-- The problem --
Looking at the records below, say how many lines contain "Choose". Nothing else belongs in the answer.

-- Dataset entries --
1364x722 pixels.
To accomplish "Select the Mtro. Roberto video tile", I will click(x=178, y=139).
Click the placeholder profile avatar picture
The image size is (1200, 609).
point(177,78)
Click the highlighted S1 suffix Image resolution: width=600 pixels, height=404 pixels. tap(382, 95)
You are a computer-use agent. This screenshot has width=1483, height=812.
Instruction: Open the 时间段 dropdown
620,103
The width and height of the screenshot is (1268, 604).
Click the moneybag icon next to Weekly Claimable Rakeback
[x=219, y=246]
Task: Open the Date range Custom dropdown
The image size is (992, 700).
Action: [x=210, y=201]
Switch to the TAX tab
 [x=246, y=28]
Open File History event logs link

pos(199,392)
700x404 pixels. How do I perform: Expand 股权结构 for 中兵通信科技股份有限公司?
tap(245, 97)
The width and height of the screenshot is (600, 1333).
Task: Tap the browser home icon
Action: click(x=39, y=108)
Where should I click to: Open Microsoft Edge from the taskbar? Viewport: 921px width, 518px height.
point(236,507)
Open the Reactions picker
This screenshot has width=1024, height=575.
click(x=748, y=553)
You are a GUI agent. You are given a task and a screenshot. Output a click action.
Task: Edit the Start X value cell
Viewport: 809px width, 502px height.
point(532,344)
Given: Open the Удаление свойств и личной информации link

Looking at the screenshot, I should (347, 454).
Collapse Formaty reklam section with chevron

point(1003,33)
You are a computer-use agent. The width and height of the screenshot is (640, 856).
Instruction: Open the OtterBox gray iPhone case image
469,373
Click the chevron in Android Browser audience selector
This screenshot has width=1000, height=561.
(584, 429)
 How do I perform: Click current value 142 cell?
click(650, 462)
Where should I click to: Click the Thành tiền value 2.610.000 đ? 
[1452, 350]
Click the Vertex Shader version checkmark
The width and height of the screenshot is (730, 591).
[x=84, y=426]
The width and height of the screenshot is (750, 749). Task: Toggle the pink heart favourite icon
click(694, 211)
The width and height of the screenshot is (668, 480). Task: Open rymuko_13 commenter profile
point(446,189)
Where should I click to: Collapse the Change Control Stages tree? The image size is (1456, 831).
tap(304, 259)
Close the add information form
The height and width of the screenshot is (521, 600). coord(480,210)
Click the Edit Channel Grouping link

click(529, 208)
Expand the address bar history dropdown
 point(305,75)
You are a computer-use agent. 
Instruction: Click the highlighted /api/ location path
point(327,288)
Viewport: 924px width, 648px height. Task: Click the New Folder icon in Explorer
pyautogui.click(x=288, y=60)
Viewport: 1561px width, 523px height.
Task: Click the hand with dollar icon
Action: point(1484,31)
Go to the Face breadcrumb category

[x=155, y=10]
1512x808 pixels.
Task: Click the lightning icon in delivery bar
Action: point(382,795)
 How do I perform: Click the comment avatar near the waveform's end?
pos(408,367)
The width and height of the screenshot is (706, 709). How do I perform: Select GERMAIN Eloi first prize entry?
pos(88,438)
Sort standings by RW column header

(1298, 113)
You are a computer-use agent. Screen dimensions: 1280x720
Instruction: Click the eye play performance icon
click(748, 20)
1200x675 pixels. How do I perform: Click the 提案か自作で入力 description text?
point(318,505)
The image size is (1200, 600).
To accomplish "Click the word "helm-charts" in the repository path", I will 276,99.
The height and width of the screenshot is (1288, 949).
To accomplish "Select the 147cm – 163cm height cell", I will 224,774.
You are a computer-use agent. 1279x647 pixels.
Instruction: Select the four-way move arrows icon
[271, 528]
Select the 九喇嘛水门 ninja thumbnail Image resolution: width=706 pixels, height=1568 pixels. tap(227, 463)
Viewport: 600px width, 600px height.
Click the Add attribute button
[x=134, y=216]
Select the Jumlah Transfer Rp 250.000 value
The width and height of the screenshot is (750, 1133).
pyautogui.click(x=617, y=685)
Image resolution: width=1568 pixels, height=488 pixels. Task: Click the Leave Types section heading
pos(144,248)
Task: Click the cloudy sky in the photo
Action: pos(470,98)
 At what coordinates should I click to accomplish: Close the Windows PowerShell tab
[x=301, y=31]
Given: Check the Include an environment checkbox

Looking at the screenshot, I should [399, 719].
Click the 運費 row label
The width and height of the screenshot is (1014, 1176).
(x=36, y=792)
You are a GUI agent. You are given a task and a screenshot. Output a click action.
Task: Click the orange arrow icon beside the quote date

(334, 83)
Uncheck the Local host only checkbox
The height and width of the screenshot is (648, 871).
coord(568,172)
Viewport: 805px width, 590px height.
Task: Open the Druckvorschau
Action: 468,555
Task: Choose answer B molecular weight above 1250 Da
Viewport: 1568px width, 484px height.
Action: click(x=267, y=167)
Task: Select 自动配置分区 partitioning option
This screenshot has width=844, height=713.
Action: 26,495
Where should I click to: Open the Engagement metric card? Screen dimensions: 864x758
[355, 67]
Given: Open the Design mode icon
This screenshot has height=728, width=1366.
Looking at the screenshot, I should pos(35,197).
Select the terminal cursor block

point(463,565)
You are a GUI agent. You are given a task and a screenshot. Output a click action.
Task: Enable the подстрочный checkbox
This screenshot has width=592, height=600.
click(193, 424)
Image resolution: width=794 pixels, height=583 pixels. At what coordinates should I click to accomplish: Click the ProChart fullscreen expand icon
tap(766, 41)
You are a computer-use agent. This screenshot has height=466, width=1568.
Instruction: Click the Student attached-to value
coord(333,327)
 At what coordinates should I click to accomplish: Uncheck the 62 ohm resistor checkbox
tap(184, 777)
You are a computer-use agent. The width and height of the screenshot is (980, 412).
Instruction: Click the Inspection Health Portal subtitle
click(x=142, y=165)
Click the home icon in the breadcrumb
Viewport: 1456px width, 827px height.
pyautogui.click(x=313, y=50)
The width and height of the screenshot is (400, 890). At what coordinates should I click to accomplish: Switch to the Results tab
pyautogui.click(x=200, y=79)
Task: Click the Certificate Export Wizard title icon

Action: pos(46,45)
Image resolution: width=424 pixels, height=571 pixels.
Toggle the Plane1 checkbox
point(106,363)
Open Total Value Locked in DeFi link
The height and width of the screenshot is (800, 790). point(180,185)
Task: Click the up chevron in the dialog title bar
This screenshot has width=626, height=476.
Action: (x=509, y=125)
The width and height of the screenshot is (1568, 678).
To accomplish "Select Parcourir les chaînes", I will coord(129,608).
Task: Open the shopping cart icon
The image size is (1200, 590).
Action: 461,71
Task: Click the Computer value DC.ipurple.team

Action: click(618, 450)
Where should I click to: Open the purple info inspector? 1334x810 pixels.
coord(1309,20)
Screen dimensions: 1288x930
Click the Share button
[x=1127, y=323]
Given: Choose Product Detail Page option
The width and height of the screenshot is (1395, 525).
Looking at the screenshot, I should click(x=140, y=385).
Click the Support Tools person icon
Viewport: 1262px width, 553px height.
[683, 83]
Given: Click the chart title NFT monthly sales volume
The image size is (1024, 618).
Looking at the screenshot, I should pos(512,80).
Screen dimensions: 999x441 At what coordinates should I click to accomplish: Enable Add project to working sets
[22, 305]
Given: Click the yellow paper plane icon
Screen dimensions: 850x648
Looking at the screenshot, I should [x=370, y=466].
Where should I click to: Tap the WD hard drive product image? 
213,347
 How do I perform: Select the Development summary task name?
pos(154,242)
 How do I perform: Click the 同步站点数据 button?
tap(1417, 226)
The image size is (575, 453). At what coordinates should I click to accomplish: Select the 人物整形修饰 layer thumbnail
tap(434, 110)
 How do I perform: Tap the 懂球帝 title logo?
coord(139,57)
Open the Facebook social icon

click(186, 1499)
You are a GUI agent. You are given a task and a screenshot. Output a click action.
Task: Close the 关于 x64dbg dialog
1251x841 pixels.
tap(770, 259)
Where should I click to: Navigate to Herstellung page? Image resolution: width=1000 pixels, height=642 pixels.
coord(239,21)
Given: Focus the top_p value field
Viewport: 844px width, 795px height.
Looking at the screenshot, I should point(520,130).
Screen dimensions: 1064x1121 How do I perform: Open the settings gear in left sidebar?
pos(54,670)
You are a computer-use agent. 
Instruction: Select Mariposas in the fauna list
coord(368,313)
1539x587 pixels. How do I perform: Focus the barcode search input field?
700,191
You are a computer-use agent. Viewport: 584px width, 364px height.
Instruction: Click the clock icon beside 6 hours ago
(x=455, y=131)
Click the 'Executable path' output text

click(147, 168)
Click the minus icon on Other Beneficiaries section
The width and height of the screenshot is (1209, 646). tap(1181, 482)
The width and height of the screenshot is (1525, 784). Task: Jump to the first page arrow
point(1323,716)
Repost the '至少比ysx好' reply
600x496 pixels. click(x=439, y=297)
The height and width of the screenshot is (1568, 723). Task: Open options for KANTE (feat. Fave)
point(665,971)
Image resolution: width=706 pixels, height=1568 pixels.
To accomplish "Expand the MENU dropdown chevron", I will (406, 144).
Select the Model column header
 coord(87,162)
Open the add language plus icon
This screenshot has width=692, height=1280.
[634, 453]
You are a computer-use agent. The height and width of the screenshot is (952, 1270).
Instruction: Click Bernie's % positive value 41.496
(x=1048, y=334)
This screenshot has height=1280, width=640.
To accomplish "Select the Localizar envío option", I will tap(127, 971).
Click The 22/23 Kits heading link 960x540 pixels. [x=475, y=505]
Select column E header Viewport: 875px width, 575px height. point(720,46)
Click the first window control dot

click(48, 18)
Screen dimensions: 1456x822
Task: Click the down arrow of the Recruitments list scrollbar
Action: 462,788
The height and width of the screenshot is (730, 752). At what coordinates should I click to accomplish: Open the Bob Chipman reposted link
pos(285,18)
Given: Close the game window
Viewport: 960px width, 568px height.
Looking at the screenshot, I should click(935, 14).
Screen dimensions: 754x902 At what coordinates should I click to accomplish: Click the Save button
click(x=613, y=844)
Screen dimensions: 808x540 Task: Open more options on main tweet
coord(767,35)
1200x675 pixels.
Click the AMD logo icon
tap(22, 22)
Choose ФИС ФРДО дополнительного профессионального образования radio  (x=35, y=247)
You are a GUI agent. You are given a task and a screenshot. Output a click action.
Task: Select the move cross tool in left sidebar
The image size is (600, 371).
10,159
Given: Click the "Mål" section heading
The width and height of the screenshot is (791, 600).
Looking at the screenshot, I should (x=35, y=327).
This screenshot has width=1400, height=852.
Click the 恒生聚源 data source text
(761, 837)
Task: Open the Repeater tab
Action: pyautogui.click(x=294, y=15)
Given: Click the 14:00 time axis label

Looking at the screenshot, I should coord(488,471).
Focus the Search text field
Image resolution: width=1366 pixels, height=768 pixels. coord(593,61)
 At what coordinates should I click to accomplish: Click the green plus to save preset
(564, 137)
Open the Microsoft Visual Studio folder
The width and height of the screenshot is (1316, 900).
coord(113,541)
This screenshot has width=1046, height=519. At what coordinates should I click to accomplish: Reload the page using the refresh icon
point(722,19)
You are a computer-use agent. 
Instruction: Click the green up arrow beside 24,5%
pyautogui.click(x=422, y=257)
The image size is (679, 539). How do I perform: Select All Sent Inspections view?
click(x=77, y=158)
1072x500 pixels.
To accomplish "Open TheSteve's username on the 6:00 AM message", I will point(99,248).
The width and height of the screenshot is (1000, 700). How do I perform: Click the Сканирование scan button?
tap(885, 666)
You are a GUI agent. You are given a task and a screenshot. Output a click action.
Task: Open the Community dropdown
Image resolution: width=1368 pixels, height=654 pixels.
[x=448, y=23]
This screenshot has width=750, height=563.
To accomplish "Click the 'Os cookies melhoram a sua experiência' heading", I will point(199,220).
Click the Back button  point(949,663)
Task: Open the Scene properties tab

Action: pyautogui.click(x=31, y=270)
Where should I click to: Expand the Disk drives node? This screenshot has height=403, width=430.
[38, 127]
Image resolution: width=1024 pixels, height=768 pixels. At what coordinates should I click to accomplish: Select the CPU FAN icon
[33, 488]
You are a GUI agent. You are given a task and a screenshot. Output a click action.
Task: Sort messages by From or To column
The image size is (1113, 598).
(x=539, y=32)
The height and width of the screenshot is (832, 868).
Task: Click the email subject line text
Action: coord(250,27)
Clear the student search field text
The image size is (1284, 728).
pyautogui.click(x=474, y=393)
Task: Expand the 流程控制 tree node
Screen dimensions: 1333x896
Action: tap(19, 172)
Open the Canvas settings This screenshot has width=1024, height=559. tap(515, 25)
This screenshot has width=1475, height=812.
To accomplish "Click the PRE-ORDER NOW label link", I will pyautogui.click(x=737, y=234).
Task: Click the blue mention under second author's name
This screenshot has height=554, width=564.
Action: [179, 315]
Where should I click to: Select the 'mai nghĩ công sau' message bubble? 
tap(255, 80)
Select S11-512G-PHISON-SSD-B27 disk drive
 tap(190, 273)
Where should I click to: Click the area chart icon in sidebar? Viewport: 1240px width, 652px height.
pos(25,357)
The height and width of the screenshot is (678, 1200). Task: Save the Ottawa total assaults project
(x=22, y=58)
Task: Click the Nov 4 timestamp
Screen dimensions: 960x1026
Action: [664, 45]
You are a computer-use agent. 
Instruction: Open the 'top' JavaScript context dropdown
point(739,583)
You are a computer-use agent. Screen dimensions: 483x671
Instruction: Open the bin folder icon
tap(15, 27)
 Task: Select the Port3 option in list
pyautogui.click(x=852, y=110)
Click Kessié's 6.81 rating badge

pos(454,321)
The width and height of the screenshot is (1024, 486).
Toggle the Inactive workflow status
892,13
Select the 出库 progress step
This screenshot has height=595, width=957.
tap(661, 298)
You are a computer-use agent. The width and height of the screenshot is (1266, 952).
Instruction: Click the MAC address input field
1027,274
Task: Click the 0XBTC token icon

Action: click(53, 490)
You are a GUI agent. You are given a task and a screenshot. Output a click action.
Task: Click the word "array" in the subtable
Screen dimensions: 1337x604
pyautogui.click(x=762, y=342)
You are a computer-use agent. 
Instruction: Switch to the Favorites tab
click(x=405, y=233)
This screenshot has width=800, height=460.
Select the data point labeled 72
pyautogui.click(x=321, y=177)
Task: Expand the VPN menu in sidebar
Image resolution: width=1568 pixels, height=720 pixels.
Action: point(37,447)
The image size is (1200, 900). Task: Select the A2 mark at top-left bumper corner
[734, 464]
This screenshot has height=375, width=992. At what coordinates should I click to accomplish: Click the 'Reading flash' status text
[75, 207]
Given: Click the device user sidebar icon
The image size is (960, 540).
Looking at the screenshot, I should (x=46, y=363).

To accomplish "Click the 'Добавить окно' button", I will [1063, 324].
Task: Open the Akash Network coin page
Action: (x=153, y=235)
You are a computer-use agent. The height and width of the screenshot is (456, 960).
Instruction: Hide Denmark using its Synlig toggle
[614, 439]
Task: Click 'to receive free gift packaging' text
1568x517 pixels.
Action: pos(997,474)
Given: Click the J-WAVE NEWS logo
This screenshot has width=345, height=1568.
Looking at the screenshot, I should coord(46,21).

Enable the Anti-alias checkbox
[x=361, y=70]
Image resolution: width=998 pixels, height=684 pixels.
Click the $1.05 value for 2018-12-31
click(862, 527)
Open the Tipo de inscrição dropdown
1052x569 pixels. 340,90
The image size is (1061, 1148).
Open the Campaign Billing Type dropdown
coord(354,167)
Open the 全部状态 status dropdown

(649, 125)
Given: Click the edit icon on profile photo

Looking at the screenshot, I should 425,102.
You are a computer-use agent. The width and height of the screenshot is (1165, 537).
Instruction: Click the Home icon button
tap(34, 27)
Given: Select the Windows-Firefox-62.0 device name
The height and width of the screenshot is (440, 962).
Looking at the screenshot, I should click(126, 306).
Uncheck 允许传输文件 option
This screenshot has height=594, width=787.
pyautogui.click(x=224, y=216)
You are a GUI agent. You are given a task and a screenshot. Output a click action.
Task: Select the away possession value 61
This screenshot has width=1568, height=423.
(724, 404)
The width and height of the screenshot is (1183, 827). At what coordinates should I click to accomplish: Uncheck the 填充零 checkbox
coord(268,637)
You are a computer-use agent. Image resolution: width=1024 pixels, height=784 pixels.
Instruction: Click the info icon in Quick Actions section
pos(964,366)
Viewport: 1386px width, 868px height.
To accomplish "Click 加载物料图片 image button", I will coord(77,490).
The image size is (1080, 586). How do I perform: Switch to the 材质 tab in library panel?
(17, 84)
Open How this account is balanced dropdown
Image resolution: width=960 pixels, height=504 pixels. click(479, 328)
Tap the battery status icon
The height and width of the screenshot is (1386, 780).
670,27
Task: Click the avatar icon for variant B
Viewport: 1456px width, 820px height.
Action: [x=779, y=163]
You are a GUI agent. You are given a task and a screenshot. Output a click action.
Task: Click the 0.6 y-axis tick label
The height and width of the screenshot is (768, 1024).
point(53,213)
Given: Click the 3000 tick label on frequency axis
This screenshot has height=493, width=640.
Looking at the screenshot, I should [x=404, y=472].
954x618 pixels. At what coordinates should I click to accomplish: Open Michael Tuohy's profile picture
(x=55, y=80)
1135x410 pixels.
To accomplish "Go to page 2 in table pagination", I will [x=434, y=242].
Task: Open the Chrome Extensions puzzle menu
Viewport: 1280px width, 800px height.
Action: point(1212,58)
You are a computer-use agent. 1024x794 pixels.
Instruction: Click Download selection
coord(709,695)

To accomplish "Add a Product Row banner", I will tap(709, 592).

-- Written answer --
3